"to make too hot, heat to excess" (transitive), late 14c., overhēten, from over- + heat (v.). Intransitive sense "to become too hot" is by 1902, originally in reference to motor engines. Related: Overheated; overheating.
word-forming element meaning variously "above; highest; across; higher in power or authority; too much; above normal; outer; beyond in time, too long," from Old English ofer (from PIE root *uper "over"). Over and its Germanic relations were widely used as prefixes, and sometimes could be used with negative force. This is rare in Modern English, but compare Gothic ufarmunnon "to forget," ufar-swaran "to swear falsely;" Old English ofercræft "fraud."

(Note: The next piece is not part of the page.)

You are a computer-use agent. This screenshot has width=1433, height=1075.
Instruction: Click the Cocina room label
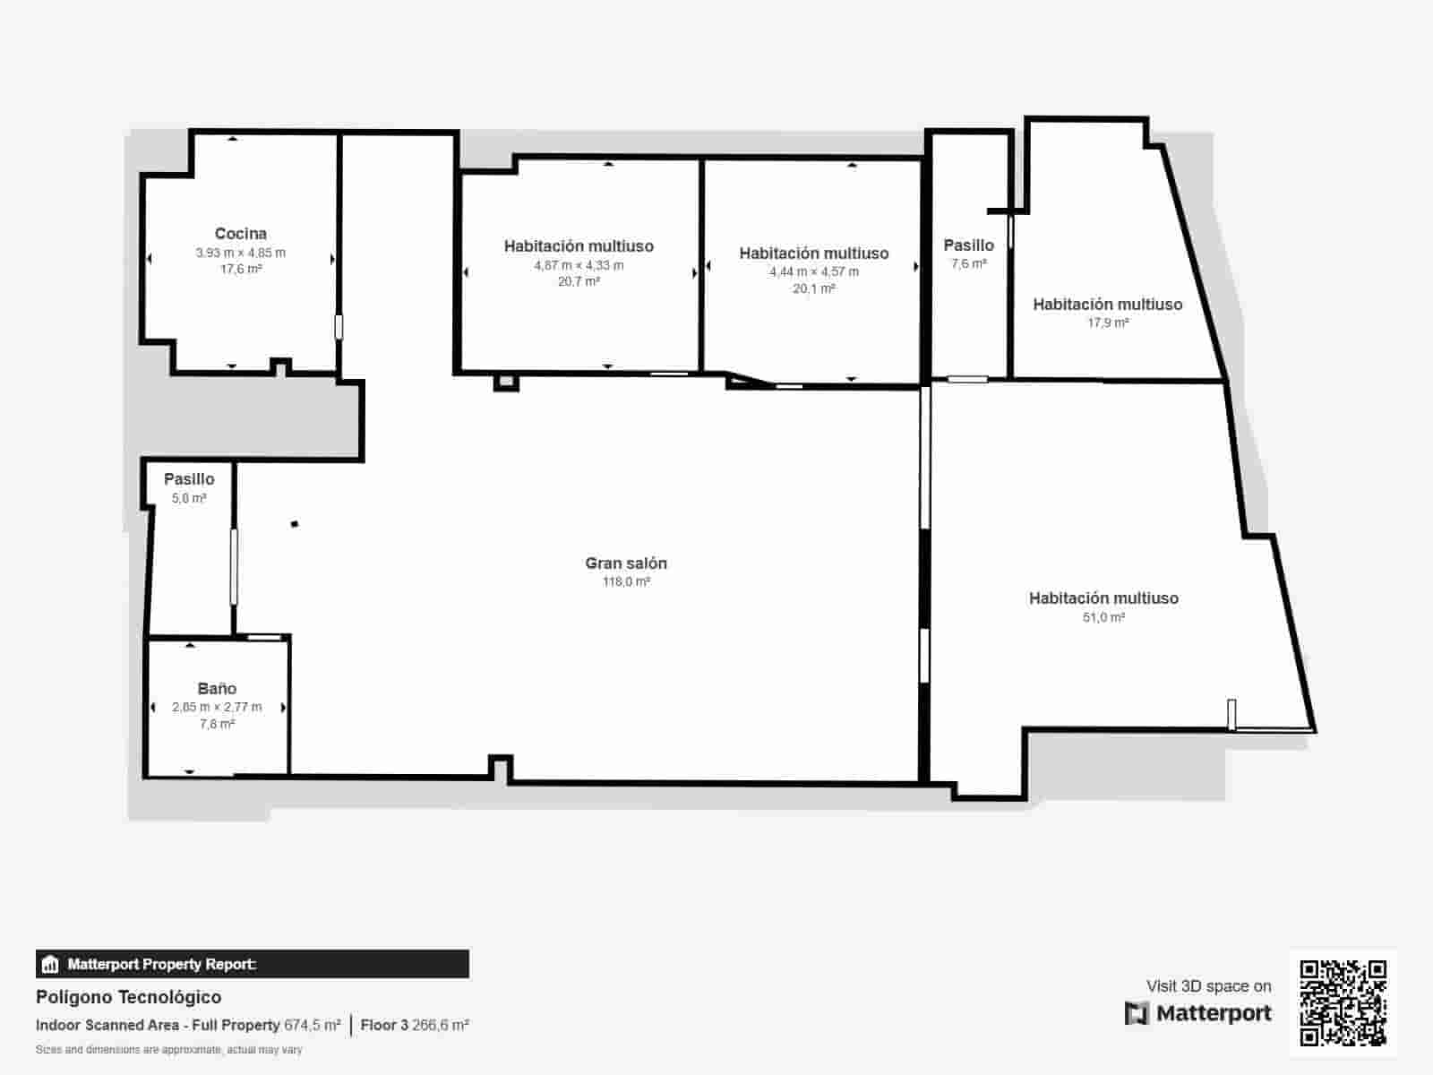coord(241,234)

In some of its uses, moreover, over is a movable element, which can be prefixed at will to almost any verb or adjective of suitable sense, as freely as an adjective can be placed before a substantive or an adverb before an adjective. [OED]
Among the old words not now existing are Old English oferlufu (Middle English oferlufe), literally "over-love," hence "excessive or immoderate love." Over- in Middle English also could carry a sense of "too little, below normal," as in over-lyght "of too little weight" (c. 1400), overlitel "too small" (mid-14c.), overshort, etc.
Old English hætan "to make hot; to become hot," from Proto-Germanic *haita- (see heat (n.)). Related: Heated (with many variants in Middle English); heating. Bartlett ("Dictionary of Americanisms," 1848) reports that het, as past tense and past participle of heat, is "Often heard in the mouths of illiterate people." Compare Middle Dutch heeten, Dutch heten, German heizen "to heat."